After 30 hours of Internet research, you might realize that tribe is a European American concept, that a State is as well, and Indigenous Traditional Homelands are at best poorly understood by most people, in particular by the early European colonists interacting with the tiny percent of Indigenous Peoples who managed to survive the series of epidemics that killed more people than any other known Plague in human history. I use the English word Plague because you might have been told that the Black Plague killed the greatest number of people than any other single disease-related event in human history, something that even your well informed Human Biology professor found surprising.
After 30 days of Internet research, and using my location in Connecticut as an example, you will begin to wonder why there is so much conflicting information about these tribes - and why the oldest "reservations/reserves" in the country aren't recognized by the United States of America. You might understand something about Indigenous place names and how these names became attached to certain groups of Indigenous People who happened to be living in those places at certain times, making Treaty agreements to share land and resources that magically transformed into Deeds of private ownership, another European concept.
After 30 weeks, you might be thinking critically about everything you thought you knew about Indigenous People and may actually crack open a book or two. You might start with the former "go to" 1800s book on CT Indians that tells you practically nobody lived in this "desert" of western CT but I'd suggest you follow it with the latest book on CTs Indigenous Peoples by Dr. Lucianne Lavin that I highly recommend.
After 30 months, you might have a better understanding of Indigenous Peoples - although you might have been distracted by some bad old ideas that persist still, "Lost Tribes" and assorted groups of usually very light complexioned people who were really responsible for the "advanced civilizations" who were later wiped out by these "blood thirsty primitive savages" in the New World.
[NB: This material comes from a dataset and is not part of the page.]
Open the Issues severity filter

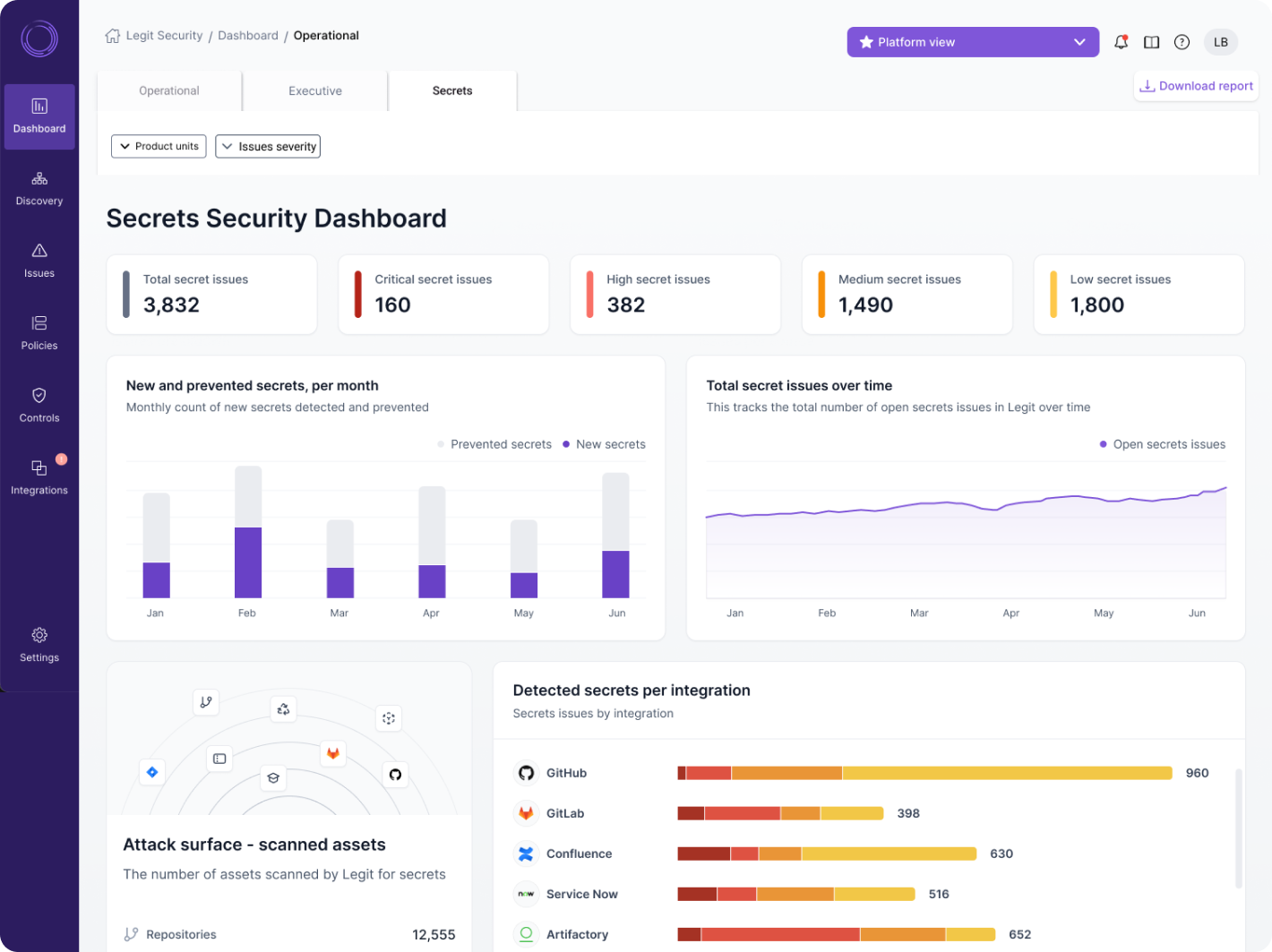coord(268,146)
And I guess that after (almost) 30 years of unfunded independent research, I personally can proudly say that there is so much more that I don't know than I do know. A bright spot in the last ten years is talking with people of Indigenous descent, some very interested in the same sort of Sacred Stones and Ceremonial Stone Landscapes I see remnants of all around me, here by one of two historically known Pootatuck Late Woodland Villages, called the Nonnewaug Wigwams on floodplain field near a stone Fish Weir, in a house whose stone foundation shows signs of Indigenous Iconography, possibly built for the Pomperauge Plantation by ancestors perhaps of some of the people I speak with, not quite as "extinct" as both I and they have been told they were or are.
Frightening is the dark cloud looming in the last two years as a shadow of ignorance and misinformation, prejudice and bigotry grows larger and darker...
And after reading this (if you even read this far), your eyes might be tired, so dive into the last question and click on some videos by Buffy Ste. Marie or John Trudell. Listen a while to Winnona LaDuke, watch the training videos for the National Park Service on Ceremonial Stone Landscapes by Doug Harris or the fine work by Rolf Chachat-Schilling."